No I am not looking to quote jobs - it just occurred to me lately with some homes the amount of time involved scraping, grinding, sanding really old homes - and then trying to offer impossible warrantees, that at some point it makes more monetary sense to reside. So I am trying to figure out what is the point of diminishing returns for prepping old siding vs. just ripping off the old siding and starting with a blank slate? 

This one Colonial home I did that was approx 2,600 SF of living space size home - my crew racked up 125 Man-hours in labor in just prepping the home - washing, scraping, grinding, and finish sanding. Seems that perhaps on some of these peeling monsters a better use of labor would be to replace than to restore.


----------



## Winchester (Jun 29, 2008)

PlainPainter said:


> This one Colonial home I did that was approx 2,600 SF of living space size home - my crew racked up 125 Man-hours in labor in just prepping the home - washing, scraping, grinding, and finish sanding. Seems that perhaps on some of these peeling monsters a better use of labor would be to replace than to restore.

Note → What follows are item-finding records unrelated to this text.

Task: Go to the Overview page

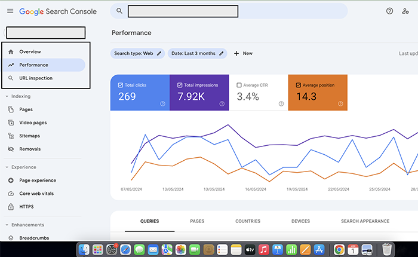Action: tap(30, 52)
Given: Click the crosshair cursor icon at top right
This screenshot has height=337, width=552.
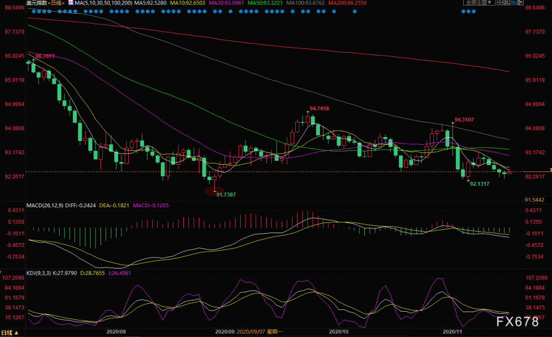Looking at the screenshot, I should click(x=500, y=2).
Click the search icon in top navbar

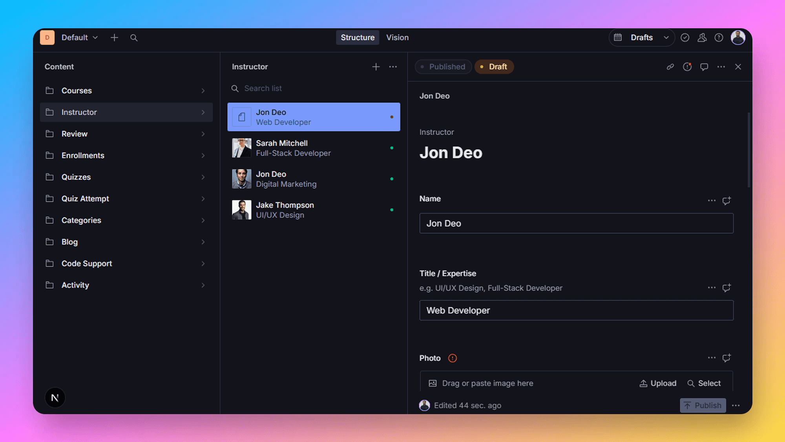tap(134, 38)
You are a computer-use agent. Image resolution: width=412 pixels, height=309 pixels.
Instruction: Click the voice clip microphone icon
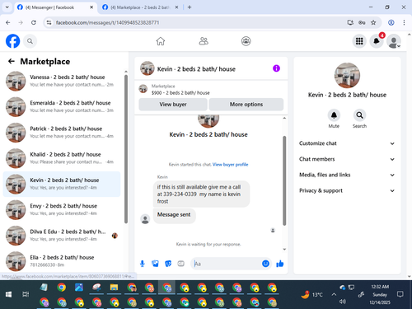pyautogui.click(x=143, y=264)
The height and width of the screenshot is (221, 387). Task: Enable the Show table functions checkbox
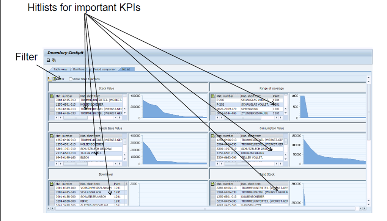[x=71, y=79]
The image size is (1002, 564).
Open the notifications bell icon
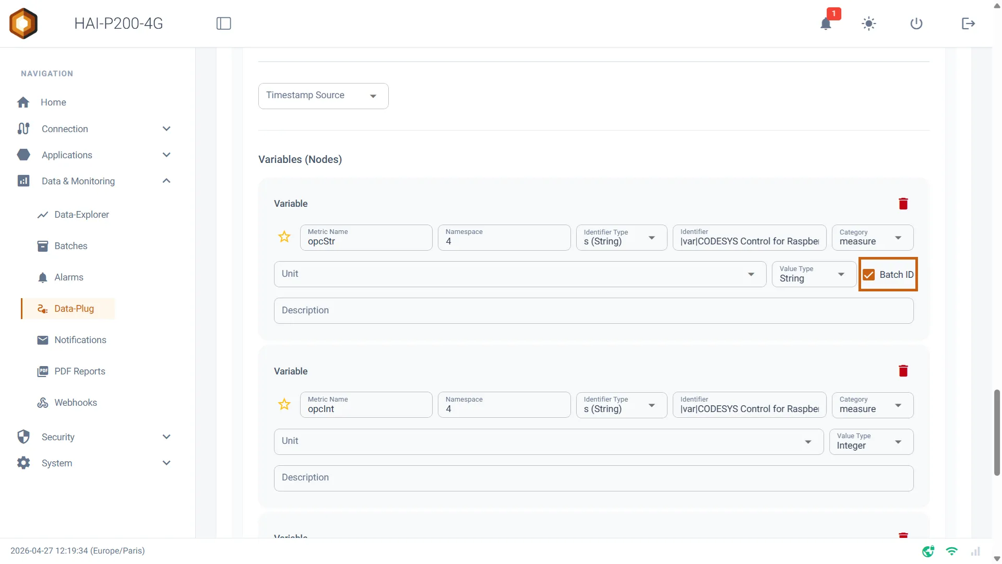pyautogui.click(x=826, y=24)
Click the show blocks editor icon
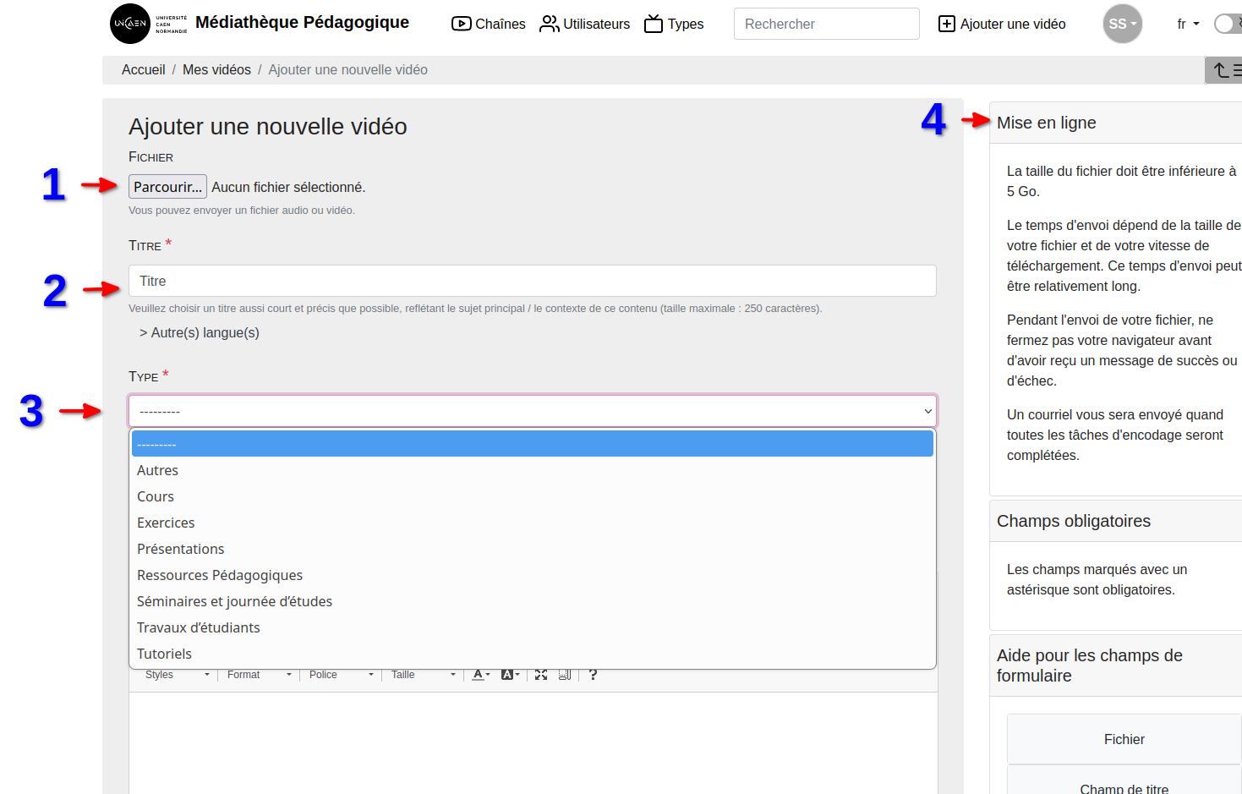1242x794 pixels. 565,675
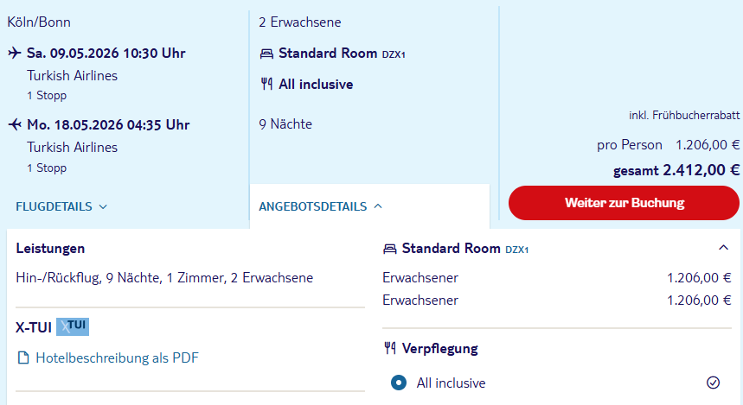This screenshot has width=743, height=405.
Task: Click the Leistungen heading
Action: pyautogui.click(x=50, y=249)
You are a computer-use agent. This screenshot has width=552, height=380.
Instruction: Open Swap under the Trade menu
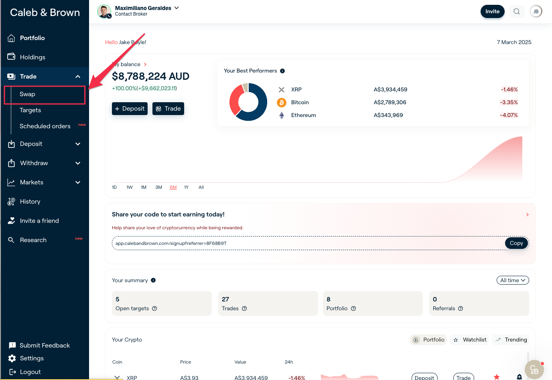pos(28,94)
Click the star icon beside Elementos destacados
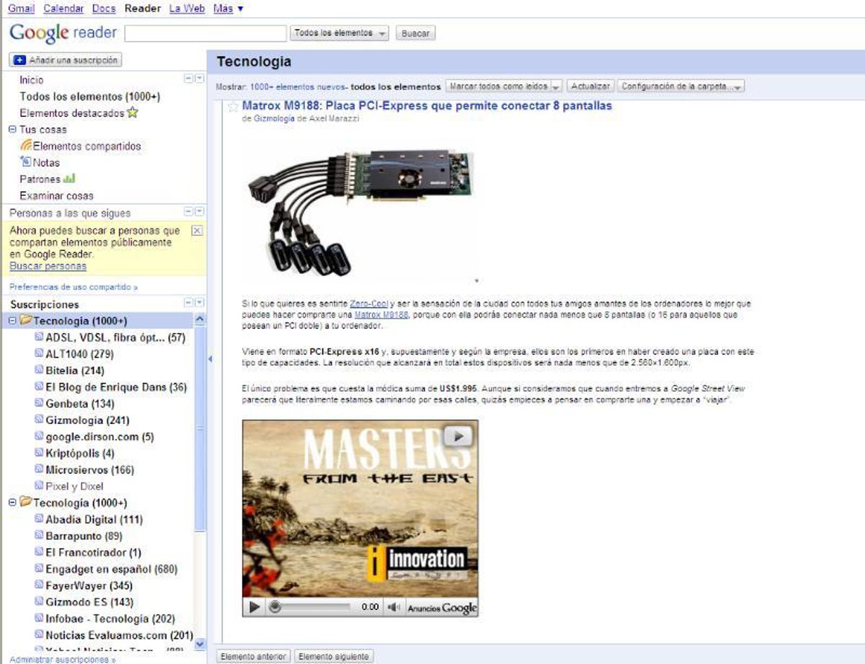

I think a lot of people would rather restore it even if it ended up costing more.

If I had the money, I know I would.


----------



## B.K (Dec 15, 2008)

Depends on how bad the siding is, is there a lot of rot? I personally would rip it off. 

If its in pretty good shape, and seems to have been taken care of, i would definitely try to restore it, IMO it looks a hell of a lot nicer, than new siding.

Where i live, there are plenty of old homes with original siding, and some of just need to be restored, but some people around here rip it all off and put up vinyl siding, its probably cheaper, but it looks terrible when compared to a home that has restored there older siding.

-Bill


----------



## fast fred (Sep 26, 2008)

the old wood is going to be a higher quality than anything new you put up. 

#1 cedar is going to be pretty outragous for cost, I'm assuming that's what is on the house right now.

#2 cedar is running about 1.30 -1.40 lf depending on the size. (with a large order the cost could go down to 1.20lf) but that's where I live not where you live.

unless there is major rot or damage I think it makes more sense to prep properly and repaint.


----------



## Tom Struble (Mar 2, 2007)

problem is sometimes these old houses have had insulation blown into them which inturn sometimes causes the finish to fail from moisture on the back side of the siding


----------